Short version: Node.js 24.15.0 LTS is not just another patch. The important part is that require(esm) and module compile cache are now stable, which means you can move experiments into a real rollout plan instead of living in “it seems to work” mode.
What changed
In a mixed codebase, the hardest problems are often not in the business logic, but at the boundary between CommonJS and ES Modules. That is where weird imports, CLI crashes, and build surprises usually show up.
Node.js 24.15.0 removes some of that uncertainty:
require(esm)is stable;- module compile cache is stable;
- so you can plan safe enablement instead of only doing local experiments.
Why it matters
For a team, that means three things:
- less pain during CJS and ESM migration,
- faster cold starts in some workflows,
- better predictability in dev, CI, and production.
It is especially useful where you have:
- lots of CLI scripts,
- tests that start hundreds of times,
- build tools that constantly load modules,
- older code that you cannot rewrite to ESM in one go.
How to do it
1. Map where your stack is mixed
Start from reality, not the architecture slide:
- where CommonJS still exists;
- where ES Modules are already used;
- which scripts run directly through
node; - what executes in CI every day.
If your project is already pure ESM, the gain may be smaller. If the codebase is old and mixed, these features matter more.

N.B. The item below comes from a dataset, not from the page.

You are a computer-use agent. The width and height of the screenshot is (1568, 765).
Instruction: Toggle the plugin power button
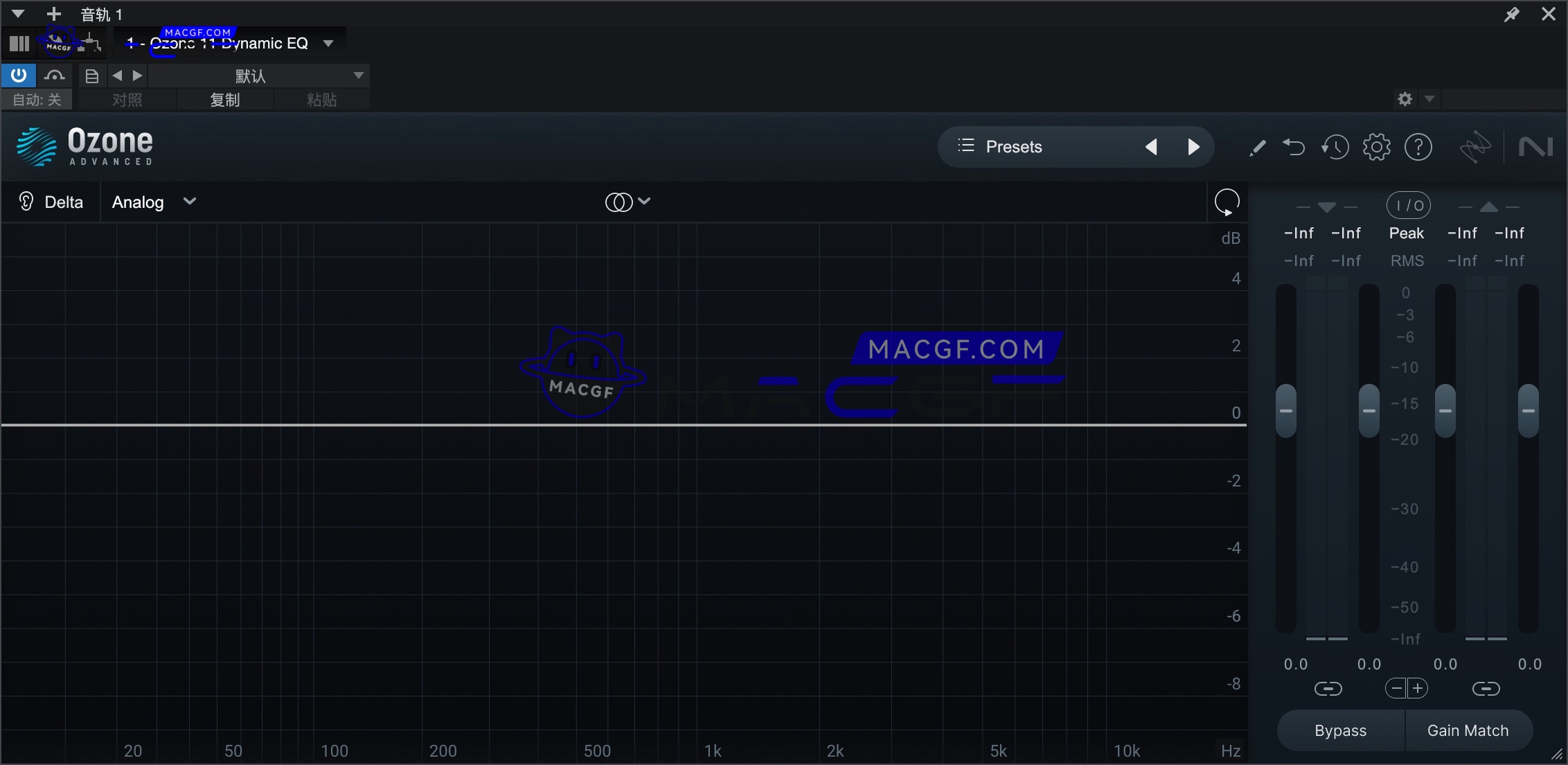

2. Start on staging, not production
Upgrade Node.js 24.15.0 on staging and run:
- unit tests,
- integration tests,
- CLI scripts,
- build,
- a smoke test for app startup.
Only after that should you move further.
3. Enable require(esm) in a narrow scope first
Do not rewrite the whole project at once. Pick 1-2 places where require(esm) actually simplifies the code, and test those paths separately.
Example:
// commonjs-entry.cjs
const mod = require('./esm-module.mjs')
console.log(mod)
The real question is simple: does it start where you expect, and does the old import path still work?
4. Test compile cache where repeated starts matter
Compile cache gives the best value where code starts often:
- CLI tools,
- tests,
- short scripts,
- dev loops,
- build jobs.
If you have one long-running server, the gain may be modest. If you have hundreds of short runs, the effect is much easier to feel.
5. Keep a simple smoke checklist
After the upgrade, check:
- server startup;
- CLI startup;
- tests;
- build;
- CJS and ESM imports;
- cold start time.
If something fails, do not switch the new behavior on in production just because the PR is already done. Roll back first, then narrow the scope.
Common mistakes
- Turning everything on at once. Then you do not know what actually broke the runtime.
- Testing only the server, not the scripts. Tooling often breaks before the app does.
- Ignoring CI. Locally it works, but the pipeline uses a different start path.
- Confusing stable features with stable app behavior. Stable in Node.js does not mean your imports are safe without testing.
Conclusion
Node.js 24.15.0 LTS should be treated as a real rollout release, not just another update. If you have a mixed CJS/ESM project, the safest path is simple: staging first, a narrow require(esm) test, a separate smoke test for compile cache, and only then broader enablement.